Keep this repository focused on VPN server definitions, provisioning glue, firewall rules, and run commands. The local `skz-opack/` directory is an ignored dependency that provides the OpenBSD image/build/deploy Makefile interface. Read it when you need to understand `OPACK_*` variables or targets, but do not modify it unless the user explicitly asks for dependency work.
## Repository Shape
- `server/` is the current WireGuard deployment. It includes the OpenBSD install disklabel, provisioning script, GCP firewall overlay, and Makefile using `../skz-opack/src/opack.mk`.
- `src/` is early IPsec/iked work and should stay separate from WireGuard-specific provisioning.
- Future VPN servers should live in separate directories or separate Makefiles. Do not merge WireGuard and IPsec into one opaque shared Makefile until real duplication justifies it.
- Each server definition should declare its own `OPACK_TARGET`, hostname, GCP project/key settings, provision script, firewall rules, client list, and generated-state ignore patterns.
## Tools And Installation
Before build or deployment work, verify the required host tools:
```sh
for x in make jq python3 rg curl git ssh scp nc vagrant packer terraform gcloud qemu-system-x86_64; do command -v "$x" || echo "missing: $x"; done
```
In sloptrap/Codex containers, install missing third-party tools under `/sloptrap-tools` and expose executables through `/sloptrap-tools/bin`, which is already on `PATH`. Do not install toolchains into this repo, `$HOME`, or one-off directories.

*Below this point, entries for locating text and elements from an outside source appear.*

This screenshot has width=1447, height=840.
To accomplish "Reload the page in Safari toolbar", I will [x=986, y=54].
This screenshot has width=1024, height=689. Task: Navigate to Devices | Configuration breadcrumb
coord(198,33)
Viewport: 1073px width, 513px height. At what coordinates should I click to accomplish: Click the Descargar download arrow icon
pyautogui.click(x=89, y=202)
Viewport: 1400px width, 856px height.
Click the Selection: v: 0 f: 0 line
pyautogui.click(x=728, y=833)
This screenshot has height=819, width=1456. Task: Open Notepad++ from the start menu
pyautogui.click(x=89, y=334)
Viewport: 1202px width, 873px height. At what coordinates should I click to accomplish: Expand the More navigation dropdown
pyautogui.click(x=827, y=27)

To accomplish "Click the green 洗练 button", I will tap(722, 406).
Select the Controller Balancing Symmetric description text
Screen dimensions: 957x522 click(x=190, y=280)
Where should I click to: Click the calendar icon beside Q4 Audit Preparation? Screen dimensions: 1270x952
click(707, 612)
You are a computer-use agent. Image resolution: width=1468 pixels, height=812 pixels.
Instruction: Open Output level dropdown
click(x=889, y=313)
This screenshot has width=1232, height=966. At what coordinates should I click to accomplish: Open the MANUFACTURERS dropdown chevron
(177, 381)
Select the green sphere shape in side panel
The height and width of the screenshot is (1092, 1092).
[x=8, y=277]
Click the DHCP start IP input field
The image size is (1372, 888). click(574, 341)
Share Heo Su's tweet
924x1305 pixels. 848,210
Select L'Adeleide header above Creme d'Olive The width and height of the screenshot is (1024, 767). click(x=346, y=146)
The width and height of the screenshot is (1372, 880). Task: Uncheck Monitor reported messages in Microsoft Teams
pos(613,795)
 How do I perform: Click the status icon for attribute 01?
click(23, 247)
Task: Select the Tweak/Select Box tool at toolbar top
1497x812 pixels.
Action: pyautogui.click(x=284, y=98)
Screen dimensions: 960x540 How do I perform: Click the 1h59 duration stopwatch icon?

Use `/sloptrap-tools` for SDKs, plugins, and caches when configurable. For example, a Google Cloud SDK install may live under `/sloptrap-tools/google-cloud-sdk` with `/sloptrap-tools/bin/gcloud` symlinked to the real executable. Keep Packer plugin caches and similar generated tool state under `/sloptrap-tools` when possible.
## Secrets And Live State
`server/` may contain ignored live credentials and generated deployment state:
- `id_ed25519`
- `skz-void-bbb88f038188.json`
- `opack-cloud`
- `opack_deploy_*`
- `opack_installer_*`
Never commit, print, copy into tracked files, rotate, delete, or regenerate these files unless the user explicitly asks. Treat them as live operational material.
Agents may SSH for read-only diagnostics when useful, using the ignored key and current deployed IP:
```sh
ssh -i server/id_ed25519 -o StrictHostKeyChecking=no -o UserKnownHostsFile=/dev/null root@$(cat server/opack-cloud) 'uname -a; sysctl kern.version'
```
Do not change services, firewall rules, VPN keys, GCP resources, package state, or deployed configuration on the live VM without explicit user approval.
## Workflows
For existing WireGuard deployment work, the main entrypoint is:
```sh
make -C server void
```
This is not a harmless check. It may build an OpenBSD image, run Terraform, apply firewall rules, copy the external `skz-wg` tree to the live VM, and run remote provisioning. Use it only when the user wants deployment or provisioning work.
For read-only live inspection, prefer direct SSH commands and report exactly what was inspected. Avoid broad commands that dump secrets or large config files.
For future IPsec work, use OpenBSD-native `iked`/`ipsecctl` conventions. Keep IPsec provisioning, firewall rules, client/certificate generation, and run targets separate from WireGuard. Make IPsec firewall allowances explicit instead of reusing the WireGuard UDP rule.
For future multi-server work, prefer adding a new isolated server directory or Makefile that includes `../skz-opack/src/opack.mk` and overrides `OPACK_*` values before the include. Keep generated files ignored next to the server that creates them.
## Validation
For documentation-only changes, validate with:
```sh
sed -n '1,240p' AGENTS.md
git diff -- AGENTS.md
```
Do not run deployment targets as documentation validation.
For Makefile/provisioning changes, use the narrowest non-destructive validation first, such as reading expanded Make variables, shell syntax checks, or targeted dry-run inspection. Treat `make ... opack-cloud`, `make -C server void`, Terraform apply/destroy, and remote provisioning commands as live infrastructure changes.